======== Material supplied

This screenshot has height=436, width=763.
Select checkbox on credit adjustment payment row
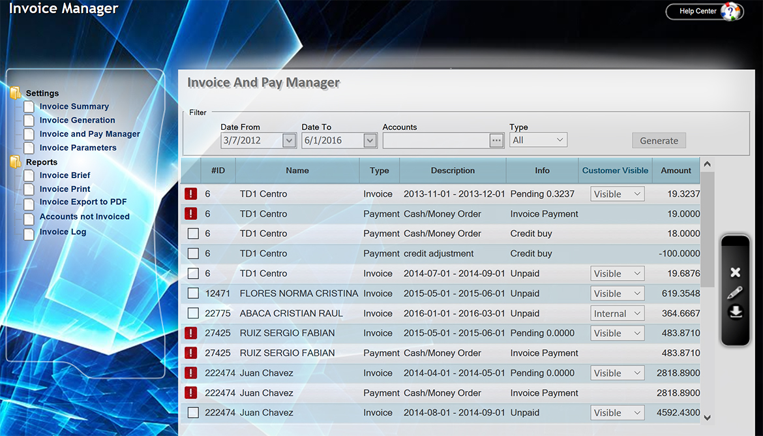pyautogui.click(x=193, y=253)
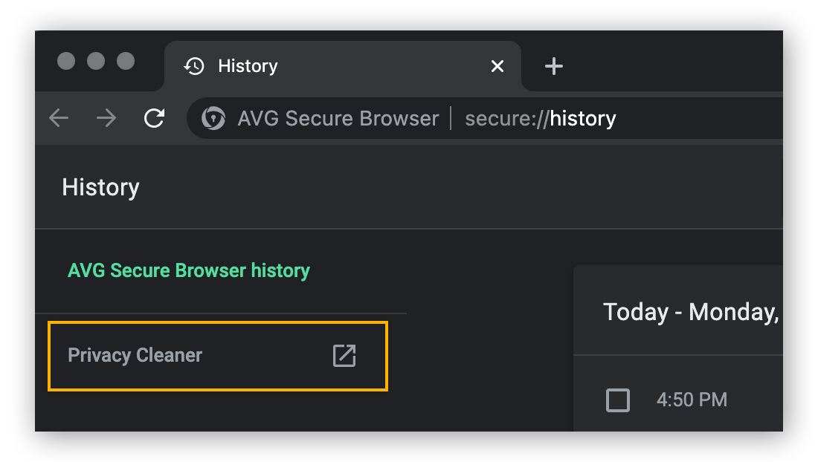Image resolution: width=818 pixels, height=462 pixels.
Task: Click the back navigation arrow
Action: (59, 118)
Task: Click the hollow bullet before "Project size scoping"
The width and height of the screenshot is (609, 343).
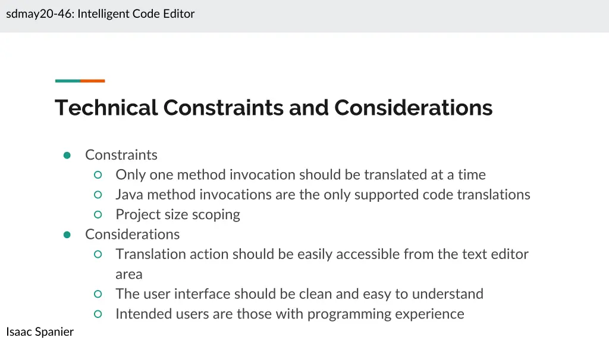Action: [x=98, y=215]

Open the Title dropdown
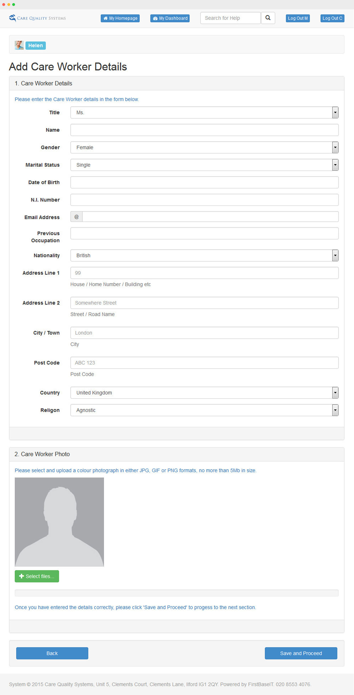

================

_What you should do_: Word for word, give back each entry from above, but skip any picture.

_Exercise response_:
This screenshot has height=436, width=763.
Select checkbox on credit adjustment payment row
pyautogui.click(x=193, y=253)
Image resolution: width=818 pixels, height=462 pixels.
Task: Click the back navigation arrow
Action: (59, 118)
Task: Click the hollow bullet before "Project size scoping"
The width and height of the screenshot is (609, 343).
Action: [x=98, y=215]

Open the Title dropdown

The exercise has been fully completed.